··· TASK INPUT ···
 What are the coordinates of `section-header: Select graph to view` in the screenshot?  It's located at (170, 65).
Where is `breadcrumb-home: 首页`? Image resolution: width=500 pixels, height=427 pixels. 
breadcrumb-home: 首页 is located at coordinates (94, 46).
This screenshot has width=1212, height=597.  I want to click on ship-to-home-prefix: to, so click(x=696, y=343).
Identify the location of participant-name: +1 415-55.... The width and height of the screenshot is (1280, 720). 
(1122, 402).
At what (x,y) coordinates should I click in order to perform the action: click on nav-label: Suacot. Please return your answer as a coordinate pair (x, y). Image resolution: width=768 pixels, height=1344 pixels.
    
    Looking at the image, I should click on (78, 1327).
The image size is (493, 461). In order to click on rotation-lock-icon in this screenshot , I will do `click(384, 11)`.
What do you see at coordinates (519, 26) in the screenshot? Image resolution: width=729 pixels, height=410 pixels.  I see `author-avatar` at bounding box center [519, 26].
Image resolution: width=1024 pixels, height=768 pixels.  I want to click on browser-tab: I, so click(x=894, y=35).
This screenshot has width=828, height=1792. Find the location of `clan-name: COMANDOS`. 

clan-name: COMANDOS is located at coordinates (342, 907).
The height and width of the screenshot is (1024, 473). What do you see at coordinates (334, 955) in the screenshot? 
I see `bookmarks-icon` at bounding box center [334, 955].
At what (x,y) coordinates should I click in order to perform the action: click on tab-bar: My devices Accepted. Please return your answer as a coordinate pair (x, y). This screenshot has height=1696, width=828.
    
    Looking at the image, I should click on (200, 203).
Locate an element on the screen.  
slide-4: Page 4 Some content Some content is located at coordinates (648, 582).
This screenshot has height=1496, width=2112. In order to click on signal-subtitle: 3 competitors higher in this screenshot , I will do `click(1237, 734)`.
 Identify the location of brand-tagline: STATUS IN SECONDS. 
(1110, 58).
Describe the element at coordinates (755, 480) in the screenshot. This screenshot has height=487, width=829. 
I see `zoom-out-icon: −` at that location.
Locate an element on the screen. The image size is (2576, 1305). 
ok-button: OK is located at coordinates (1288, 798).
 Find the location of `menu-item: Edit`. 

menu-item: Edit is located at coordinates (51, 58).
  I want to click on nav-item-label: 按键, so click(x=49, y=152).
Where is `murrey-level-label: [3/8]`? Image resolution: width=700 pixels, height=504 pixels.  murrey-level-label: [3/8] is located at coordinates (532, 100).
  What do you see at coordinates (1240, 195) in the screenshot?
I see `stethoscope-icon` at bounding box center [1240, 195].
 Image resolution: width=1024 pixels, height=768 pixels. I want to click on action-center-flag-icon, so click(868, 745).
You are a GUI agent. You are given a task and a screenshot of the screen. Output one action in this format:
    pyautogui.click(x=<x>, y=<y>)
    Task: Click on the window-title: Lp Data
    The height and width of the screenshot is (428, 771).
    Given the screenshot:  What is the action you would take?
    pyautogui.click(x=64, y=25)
···
**YOUR TASK**
Substitute "pair of coordinates" for "coordinate pair" throughout the records, leaving everything else unchanged.

**EXERCISE OUTPUT**
 What are the coordinates of `section-header: Select graph to view` in the screenshot?  It's located at (170, 65).
Where is `breadcrumb-home: 首页`? Image resolution: width=500 pixels, height=427 pixels. 
breadcrumb-home: 首页 is located at coordinates (94, 46).
This screenshot has width=1212, height=597.  I want to click on ship-to-home-prefix: to, so click(x=696, y=343).
Identify the location of participant-name: +1 415-55.... The width and height of the screenshot is (1280, 720). 
(1122, 402).
At what (x,y) coordinates should I click in order to perform the action: click on nav-label: Suacot. Please return your answer as a pair of coordinates (x, y). Image resolution: width=768 pixels, height=1344 pixels.
    
    Looking at the image, I should click on (78, 1327).
The image size is (493, 461). In order to click on rotation-lock-icon in this screenshot , I will do `click(384, 11)`.
What do you see at coordinates (519, 26) in the screenshot? Image resolution: width=729 pixels, height=410 pixels.  I see `author-avatar` at bounding box center [519, 26].
Image resolution: width=1024 pixels, height=768 pixels.  I want to click on browser-tab: I, so click(x=894, y=35).
This screenshot has width=828, height=1792. Find the location of `clan-name: COMANDOS`. 

clan-name: COMANDOS is located at coordinates (342, 907).
The height and width of the screenshot is (1024, 473). What do you see at coordinates (334, 955) in the screenshot? 
I see `bookmarks-icon` at bounding box center [334, 955].
At what (x,y) coordinates should I click in order to perform the action: click on tab-bar: My devices Accepted. Please return your answer as a pair of coordinates (x, y). This screenshot has height=1696, width=828.
    
    Looking at the image, I should click on (200, 203).
Locate an element on the screen.  
slide-4: Page 4 Some content Some content is located at coordinates (648, 582).
This screenshot has height=1496, width=2112. In order to click on signal-subtitle: 3 competitors higher in this screenshot , I will do `click(1237, 734)`.
 Identify the location of brand-tagline: STATUS IN SECONDS. 
(1110, 58).
Describe the element at coordinates (755, 480) in the screenshot. This screenshot has height=487, width=829. 
I see `zoom-out-icon: −` at that location.
Locate an element on the screen. The image size is (2576, 1305). 
ok-button: OK is located at coordinates (1288, 798).
 Find the location of `menu-item: Edit`. 

menu-item: Edit is located at coordinates (51, 58).
  I want to click on nav-item-label: 按键, so click(x=49, y=152).
Where is `murrey-level-label: [3/8]`? Image resolution: width=700 pixels, height=504 pixels.  murrey-level-label: [3/8] is located at coordinates (532, 100).
  What do you see at coordinates (1240, 195) in the screenshot?
I see `stethoscope-icon` at bounding box center [1240, 195].
 Image resolution: width=1024 pixels, height=768 pixels. I want to click on action-center-flag-icon, so click(868, 745).
You are a GUI agent. You are given a task and a screenshot of the screen. Output one action in this format:
    pyautogui.click(x=<x>, y=<y>)
    Task: Click on the window-title: Lp Data
    The height and width of the screenshot is (428, 771).
    Given the screenshot:  What is the action you would take?
    pyautogui.click(x=64, y=25)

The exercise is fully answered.